PDF(Pubmed)
Abstract:
Cyclic AMP controls neuronal ion channel activity. For example hyperpolarization-activated cyclic nucleotide-gated (HCN) and M-type K+ channels are activated by cAMP. These effects have been suggested to be involved in astrocyte control of neuronal activity, for example, by controlling the action potential firing frequency. In cortical neurons, cAMP can induce mixed-mode oscillations (MMOs) consisting of small-amplitude, subthreshold oscillations separating complete action potentials, which lowers the firing frequency greatly. We extend a model of neuronal activity by including HCN and M channels, and show that it can reproduce a series of experimental results under various conditions involving and inferring with cAMP-induced activation of HCN and M channels. In particular, we find that the model can exhibit MMOs as found experimentally, and argue that both HCN and M channels are crucial for reproducing these patterns. To understand how M and HCN channels contribute to produce MMOs, we exploit the fact that the model is a three-time scale dynamical system with one fast, two slow, and two super-slow variables. We show that the MMO mechanism does not rely on the super-slow dynamics of HCN and M channel gating variables, since the model is able to produce MMOs even when HCN and M channel activity is kept constant. In other words, the cAMP-induced increase in the average activity of HCN and M channels allows MMOs to be produced by the slow-fast subsystem alone. We show that the slow-fast subsystem MMOs are due to a folded node singularity, a geometrical structure well known to be involved in the generation of MMOs in slow-fast systems. Besides raising new mathematical questions for multiple-timescale systems, our work is a starting point for future research on how cAMP signalling, for example resulting from interactions between neurons and glial cells, affects neuronal activity via HCN and M channels.
摘要:
环AMP控制神经元离子通道活性。
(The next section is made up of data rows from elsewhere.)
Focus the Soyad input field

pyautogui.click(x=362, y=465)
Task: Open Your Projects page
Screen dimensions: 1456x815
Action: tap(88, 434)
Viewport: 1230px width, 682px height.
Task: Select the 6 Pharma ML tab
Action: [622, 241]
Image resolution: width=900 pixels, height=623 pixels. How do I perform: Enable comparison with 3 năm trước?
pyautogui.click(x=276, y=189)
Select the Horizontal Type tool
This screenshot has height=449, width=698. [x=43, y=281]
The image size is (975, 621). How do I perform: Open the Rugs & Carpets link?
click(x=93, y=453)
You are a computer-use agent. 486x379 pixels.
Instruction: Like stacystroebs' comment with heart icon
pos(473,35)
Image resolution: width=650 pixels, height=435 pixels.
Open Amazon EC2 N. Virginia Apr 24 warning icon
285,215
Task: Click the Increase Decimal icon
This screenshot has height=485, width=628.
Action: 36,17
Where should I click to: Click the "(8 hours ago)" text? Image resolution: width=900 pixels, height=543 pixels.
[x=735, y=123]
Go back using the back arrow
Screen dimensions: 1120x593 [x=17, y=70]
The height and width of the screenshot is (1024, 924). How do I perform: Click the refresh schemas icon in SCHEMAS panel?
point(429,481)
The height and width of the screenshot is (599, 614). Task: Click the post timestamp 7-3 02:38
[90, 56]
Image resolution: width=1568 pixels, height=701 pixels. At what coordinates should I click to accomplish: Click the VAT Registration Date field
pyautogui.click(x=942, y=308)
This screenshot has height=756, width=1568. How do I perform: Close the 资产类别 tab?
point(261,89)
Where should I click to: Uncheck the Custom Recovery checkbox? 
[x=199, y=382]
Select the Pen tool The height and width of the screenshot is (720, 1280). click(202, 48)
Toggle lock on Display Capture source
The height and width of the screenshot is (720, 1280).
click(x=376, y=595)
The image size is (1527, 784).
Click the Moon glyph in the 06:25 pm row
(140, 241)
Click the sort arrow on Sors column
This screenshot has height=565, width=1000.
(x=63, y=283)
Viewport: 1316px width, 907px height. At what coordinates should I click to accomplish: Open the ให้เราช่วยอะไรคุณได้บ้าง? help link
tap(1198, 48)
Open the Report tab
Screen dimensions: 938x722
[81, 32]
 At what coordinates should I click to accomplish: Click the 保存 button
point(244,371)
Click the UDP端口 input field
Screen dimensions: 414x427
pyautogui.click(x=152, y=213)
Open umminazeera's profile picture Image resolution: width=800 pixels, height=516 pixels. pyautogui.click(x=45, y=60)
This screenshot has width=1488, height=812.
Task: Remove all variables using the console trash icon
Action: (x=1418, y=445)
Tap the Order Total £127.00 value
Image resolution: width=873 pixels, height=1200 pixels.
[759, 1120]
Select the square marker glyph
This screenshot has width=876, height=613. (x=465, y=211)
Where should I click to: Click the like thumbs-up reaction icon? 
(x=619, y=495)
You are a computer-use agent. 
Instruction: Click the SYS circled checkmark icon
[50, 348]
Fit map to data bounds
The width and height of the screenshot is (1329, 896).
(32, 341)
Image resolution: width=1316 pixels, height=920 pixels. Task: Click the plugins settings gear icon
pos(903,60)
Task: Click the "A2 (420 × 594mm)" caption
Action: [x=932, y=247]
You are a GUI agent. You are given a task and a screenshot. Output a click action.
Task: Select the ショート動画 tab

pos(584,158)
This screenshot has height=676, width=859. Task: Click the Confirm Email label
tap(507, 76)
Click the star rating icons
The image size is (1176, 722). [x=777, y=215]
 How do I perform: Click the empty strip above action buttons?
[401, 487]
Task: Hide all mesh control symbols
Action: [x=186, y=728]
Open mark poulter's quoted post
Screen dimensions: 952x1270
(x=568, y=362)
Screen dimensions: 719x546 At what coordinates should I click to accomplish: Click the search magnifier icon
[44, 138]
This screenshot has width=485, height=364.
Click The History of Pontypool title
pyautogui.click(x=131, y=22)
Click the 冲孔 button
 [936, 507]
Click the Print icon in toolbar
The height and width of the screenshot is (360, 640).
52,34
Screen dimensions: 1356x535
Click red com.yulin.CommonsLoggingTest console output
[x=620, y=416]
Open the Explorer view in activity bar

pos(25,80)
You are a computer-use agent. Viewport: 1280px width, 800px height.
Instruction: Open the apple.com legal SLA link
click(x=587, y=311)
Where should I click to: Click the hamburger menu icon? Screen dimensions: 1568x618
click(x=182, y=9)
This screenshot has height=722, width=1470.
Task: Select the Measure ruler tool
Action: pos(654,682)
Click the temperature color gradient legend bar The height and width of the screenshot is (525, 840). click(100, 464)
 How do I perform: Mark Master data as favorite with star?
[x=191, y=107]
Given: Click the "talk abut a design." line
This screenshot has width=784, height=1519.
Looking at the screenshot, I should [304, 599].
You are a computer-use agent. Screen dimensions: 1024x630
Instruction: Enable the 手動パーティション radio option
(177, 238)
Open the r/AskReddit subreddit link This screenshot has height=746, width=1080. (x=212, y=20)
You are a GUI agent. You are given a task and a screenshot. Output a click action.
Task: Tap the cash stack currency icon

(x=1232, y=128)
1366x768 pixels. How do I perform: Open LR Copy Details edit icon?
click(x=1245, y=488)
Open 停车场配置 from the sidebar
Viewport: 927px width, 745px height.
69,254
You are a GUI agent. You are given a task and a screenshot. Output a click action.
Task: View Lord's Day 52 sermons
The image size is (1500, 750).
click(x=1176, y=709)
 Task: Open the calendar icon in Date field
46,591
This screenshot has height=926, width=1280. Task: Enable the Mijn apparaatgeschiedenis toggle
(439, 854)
例如,超极化激活的环核苷酸门控(HCN)和M型K+通道被cAMP激活。这些作用已被认为与神经元活动的星形胶质细胞控制有关,例如,通过控制动作电位激发频率。在皮质神经元中,cAMP可以诱发由小振幅组成的混合模式振荡(MMO),分离完整动作电位的亚阈值振荡,这大大降低了发射频率。我们通过包括HCN和M通道来扩展神经元活动的模型,并表明它可以在涉及和推断cAMP诱导的HCN和M通道激活的各种条件下再现一系列实验结果。特别是,我们发现该模型可以表现出实验发现的MMO,并认为HCN和M通道对于再现这些模式至关重要。要了解M和HCN通道如何有助于产生MMO,我们利用了这样一个事实,即该模型是一个具有一个快速的三时间尺度动力系统,两个慢,和两个超慢变量。我们表明,MMO机制不依赖于HCN和M通道门控变量的超慢动力学,因为即使当HCN和M通道活动保持恒定时,该模型也能够产生MMO。换句话说,cAMP诱导的HCN和M通道平均活性的增加允许仅通过慢-快子系统产生MMOs。我们证明了慢速-快速子系统MMO是由于折叠节点奇点,一种众所周知的几何结构,涉及慢-快系统中MMOs的生成。除了为多时间尺度系统提出新的数学问题之外,我们的工作是未来研究cAMP信号,例如,由于神经元和神经胶质细胞之间的相互作用,通过HCN和M通道影响神经元活动。